Following so closely on the rejection of the Stephenson King administration in St Lucia after only one term in office, the most obvious concern for many of the other regional governments whose dates with the polls now appear on the horizon will be whether a similar fate looms.  
Indeed, in an article in the November 15 DAILY?NATION, which was written in anticipation of St Lucia’s November 28 election, I argued that since “the beginning of the cycle of the ‘time for change’ elections in the Caribbean between 2006 and 2008 could be traced to the St Lucia election of December 2006”, the 2011 election “may mark a new cycle” and its results “will provide useful hints to the Caribbean’s political future”.
Time for change?
Later following that election and with the return of Kenny Anthony’s St Lucia Labour Party (SLP), I surmised that “perhaps the ‘time for change’ is being rethought, and St Lucia simply returned to Anthony as a correction to the 2006 decision, post-Compton” (December 2). With the defeat of the JLP, those vague hints are now becoming clearer.  

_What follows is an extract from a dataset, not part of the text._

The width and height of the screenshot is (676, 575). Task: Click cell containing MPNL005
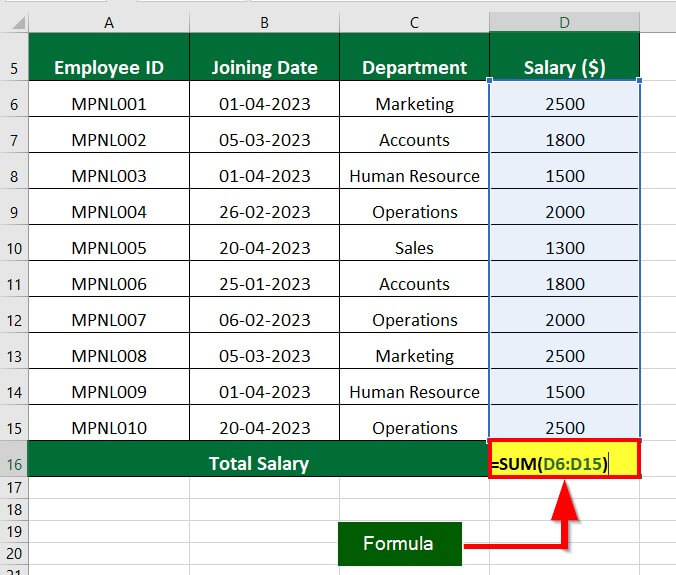[108, 248]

Aware of the larger global structural challenges and internal dynamics specific to Jamaica, it is particularly interesting that the JLP undertook leadership changes which were meant as correctives. The failure of the Jamaican experiment will prove particularly significant for a country like Barbados, which has been toying with the idea of leadership change as a strategic electoral response. Had Holness emerged victorious, Freundel Stuart’s internal detractors would have been handed further ammunition for their cause. The Jamaica result, as well as the recent setback to the anti-Stuart group, will provide cause for deeper introspection.
Another significant lesson is the continuing failure of prime ministers who inherit their offices mid-term and find it difficult to carry either the baggage or legacies of their predecessors. George Chambers following Eric Williams, Bernard St John following Tom Adams, Arnhim Eustace following James Mitchell, Vaughan Lewis and Stephenson King following John Compton, Portia Simpson Miller following P.J. Patterson, and now Andrew Holness following Bruce Golding, all suffered defeat in their first election as leaders.
In all of this, the global economic crisis cannot be ignored. In this time of what Lloyd Best would call “gall and wormwood”, the scales seem to be tipping against incumbents. Who is next?